Siemens Strengthens Leadership in Industrial Software and AI with Acquisition of Altair Engineering
October 31, 2024 | SiemensEstimated reading time: 3 minutes
Siemens has signed an agreement to acquire Altair Engineering Inc., a leading provider of software in the industrial simulation and analysis market. Altair shareholders will receive USD 113 per share, representing an enterprise value of approximately USD 10 billion. The offer price represents a 19% premium to Altair's unaffected closing price on October 21, 2024, the last trading day prior to media reports regarding a possible transaction. With this acquisition Siemens strengthens its position as a leading technology company and its leadership in industrial software.
"Acquiring Altair marks a significant milestone for Siemens. This strategic investment aligns with our commitment to accelerate the digital and sustainability transformations of our customers by combining the real and digital worlds. The addition of Altair's capabilities in simulation, high performance computing, data science, and artificial intelligence together with Siemens Xcelerator will create the world's most complete AI-powered design and simulation portfolio," said Roland Busch, President and CEO of Siemens AG. "It is a logical next step: we have been building our leadership in industrial software for the last 15 years, most recently, democratizing the benefits of data and AI for entire industries."
"The acquisition of Altair is highly synergistic, underpinning Siemens' stringent capital allocation, balancing investments and shareholder returns on the basis of a strong balance sheet. The transaction is expected to be EPS accretive two years post-closing," said Ralf P. Thomas, CFO of Siemens AG.

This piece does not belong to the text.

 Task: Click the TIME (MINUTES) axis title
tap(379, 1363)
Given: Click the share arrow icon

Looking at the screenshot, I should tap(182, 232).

"This acquisition represents the culmination of nearly 40 years in which Altair has grown from a startup in Detroit to a world-class software and technology company. We have added thousands of customers globally in manufacturing, life sciences, energy and financial services, and built an amazing workforce, and innovative culture," said James Scapa, Altair's founder and CEO. "We believe this combination of two strongly complementary leaders in the engineering software space brings together Altair's broad portfolio in simulation, data science, and HPC with Siemens' strong position in mechanical and EDA design. Siemens' outstanding technology, strategic customer relationships, and honest, technical culture is an excellent fit for Altair to continue its journey driving innovation with computational intelligence."
By adding Altair's highly complementary simulation portfolio, with strength in mechanical and electromagnetic capabilities, we are enhancing our comprehensive Digital Twin to deliver a full-suite, physics-based, simulation portfolio as part of Siemens Xcelerator. Altair's data science and AI-powered simulation capabilities allow anyone, from engineers to generalists, to access simulation expertise to decrease time-to-market and accelerate design iterations. Additionally, Altair's data science capabilities will unlock Siemens' industrial domain expertise in product lifecycle and manufacturing processes.
Significant synergies and EPS accretive
The transaction will strongly increase Siemens' digital business revenue by +8%, adding EUR ~600 million to Siemens' digital business revenue of EUR 7.3 billion as reported in fiscal year 2023. Siemens expects to achieve significant revenue synergies especially from cross-selling of the highly complementary portfolios and from providing Altair full access to Siemens's global footprint and global industrial enterprise and customer base with a revenue impact of more than USD 500 million p.a. mid-term growing to more than USD 1.0 billion p.a. long-term. Moreover, Siemens aims to achieve cost synergies on a short-term basis, with an EBITDA impact of more than USD 150 million p.a. by year two post-closing.
The transaction is expected to be EPS (pre-PPA) accretive by year two post-closing. The acquisition will be fully cash-financed from Siemens' existing resources and its capacity to fully finance the transaction based on Siemens' strong balance sheet, as underlined by its exceptional rating, which Siemens is committed to maintain.
Preemptive deleveraging is supported by significant cash proceeds from the already closed Innomotics divestment. In addition, Siemens has substantial financing potential from the sale of shares in listed entities. Closing of the transaction is subject to customary conditions and is expected within the second half of calendar year 2025.